#### AUFTRAG:
Schreib den Abschnitt von der Zeile mit „Image resolution: width=653“ bis einschließlich der Zeile mit „coord(265,411)“ noch einmal ab und ersetze darin „Phonebook“ durch „Address Book“. Alles andere bleibt unverändert.

#### GEGEBENE ZEILEN:
<<<<
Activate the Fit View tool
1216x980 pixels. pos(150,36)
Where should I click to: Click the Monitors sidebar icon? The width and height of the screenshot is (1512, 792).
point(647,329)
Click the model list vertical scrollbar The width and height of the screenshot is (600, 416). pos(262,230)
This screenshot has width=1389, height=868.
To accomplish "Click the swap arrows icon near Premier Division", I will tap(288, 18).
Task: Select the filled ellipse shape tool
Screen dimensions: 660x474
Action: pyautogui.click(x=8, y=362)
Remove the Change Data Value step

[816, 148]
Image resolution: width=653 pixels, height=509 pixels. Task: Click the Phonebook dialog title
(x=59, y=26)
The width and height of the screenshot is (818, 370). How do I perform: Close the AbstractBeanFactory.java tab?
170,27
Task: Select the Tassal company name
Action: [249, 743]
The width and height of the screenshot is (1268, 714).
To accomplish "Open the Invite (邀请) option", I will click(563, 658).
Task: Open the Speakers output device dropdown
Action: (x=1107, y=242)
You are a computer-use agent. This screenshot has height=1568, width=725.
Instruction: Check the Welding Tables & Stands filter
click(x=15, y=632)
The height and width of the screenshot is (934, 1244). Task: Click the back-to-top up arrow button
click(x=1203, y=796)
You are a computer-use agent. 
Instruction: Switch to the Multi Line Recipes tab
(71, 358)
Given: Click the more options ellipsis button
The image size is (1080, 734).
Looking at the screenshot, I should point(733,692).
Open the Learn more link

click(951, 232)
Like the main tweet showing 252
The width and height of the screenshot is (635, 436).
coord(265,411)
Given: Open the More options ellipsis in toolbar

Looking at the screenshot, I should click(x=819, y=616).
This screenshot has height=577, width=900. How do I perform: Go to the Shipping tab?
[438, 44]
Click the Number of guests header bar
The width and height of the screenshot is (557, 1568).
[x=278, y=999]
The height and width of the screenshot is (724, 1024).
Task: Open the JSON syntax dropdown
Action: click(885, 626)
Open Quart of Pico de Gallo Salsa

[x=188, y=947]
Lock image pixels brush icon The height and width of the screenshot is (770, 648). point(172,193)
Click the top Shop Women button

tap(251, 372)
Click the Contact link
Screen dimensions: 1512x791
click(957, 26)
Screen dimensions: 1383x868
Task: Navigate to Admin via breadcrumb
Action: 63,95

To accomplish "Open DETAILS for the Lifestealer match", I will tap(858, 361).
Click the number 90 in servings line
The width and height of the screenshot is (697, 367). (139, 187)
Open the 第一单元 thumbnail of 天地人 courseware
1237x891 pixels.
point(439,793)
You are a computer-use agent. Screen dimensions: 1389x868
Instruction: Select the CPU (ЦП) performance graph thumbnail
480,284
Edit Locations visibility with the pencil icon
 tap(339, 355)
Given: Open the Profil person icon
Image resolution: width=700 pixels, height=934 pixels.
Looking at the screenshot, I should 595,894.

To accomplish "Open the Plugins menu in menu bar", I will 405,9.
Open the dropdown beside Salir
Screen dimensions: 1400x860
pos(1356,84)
>>>>
#### ERGEBNIS:
Image resolution: width=653 pixels, height=509 pixels. Task: Click the Address Book dialog title
(x=59, y=26)
The width and height of the screenshot is (818, 370). How do I perform: Close the AbstractBeanFactory.java tab?
170,27
Task: Select the Tassal company name
Action: [249, 743]
The width and height of the screenshot is (1268, 714).
To accomplish "Open the Invite (邀请) option", I will click(563, 658).
Task: Open the Speakers output device dropdown
Action: (x=1107, y=242)
You are a computer-use agent. This screenshot has height=1568, width=725.
Instruction: Check the Welding Tables & Stands filter
click(x=15, y=632)
The height and width of the screenshot is (934, 1244). Task: Click the back-to-top up arrow button
click(x=1203, y=796)
You are a computer-use agent. 
Instruction: Switch to the Multi Line Recipes tab
(71, 358)
Given: Click the more options ellipsis button
The image size is (1080, 734).
Looking at the screenshot, I should point(733,692).
Open the Learn more link

click(951, 232)
Like the main tweet showing 252
The width and height of the screenshot is (635, 436).
coord(265,411)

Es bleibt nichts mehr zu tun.